In queste carte topografiche, di cui è un tipico esempio quella del Mercatore riprodotta sopra, sono delineati la geomorfologia, l’idrografia, in alcuni casi le principali strade della regione e, naturalmente, i nomi delle città, tra cui non manca mai Velletri. Le prime immagini di come appariva la cittadina (ancora con il nome di Belitri o Blitri) si hanno nell’ incisione della veduta panoramica dell’Hoefnagel del 1598.
La veduta dell’ Hoefnagel (n. 2) evidenzia le caratteristiche fondamentali della città che, ubicata sulle ultime propaggini del sistema montuoso Tuscolano-Artemisio, su un colle ripido e scosceso (400 m slm), domina il territorio circostante fino al mare. Una posizione che ha sempre garantito a Velletri un importante ruolo strategico di controllo sia del passaggio tra i colli Albani ed i monti Lepini verso la valle del Sacco-Liri, che della vasta pianura pontina fino al Circeo.

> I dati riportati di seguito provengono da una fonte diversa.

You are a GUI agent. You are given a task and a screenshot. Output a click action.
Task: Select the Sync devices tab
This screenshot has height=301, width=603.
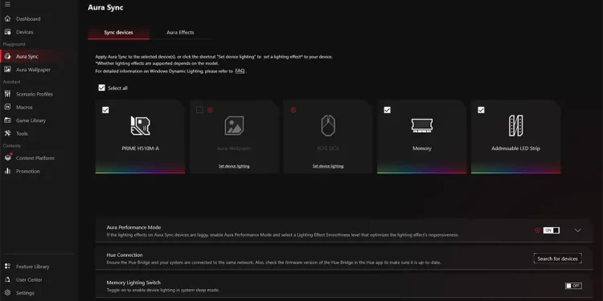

Nell’incisione del Hoefnagel, se pure incentrata sulla veduta dell’area urbana, ha molto spazio anche la rappresentazione del territorio circostante, la cui caratteristica principale è la grande diversificazione: la parte settentrio-nale è dominata dall’altura del monte Artemisio, la cui cima più alta (Peschio) raggiunge i 925 m, quella meridionale è invece caratterizzata da una serie di bassi sistemi collinari che si snodano con direzione N-S, separati tra loro da una fitta rete di fossi che confluiscono a valle nel più grande fosso di Astura.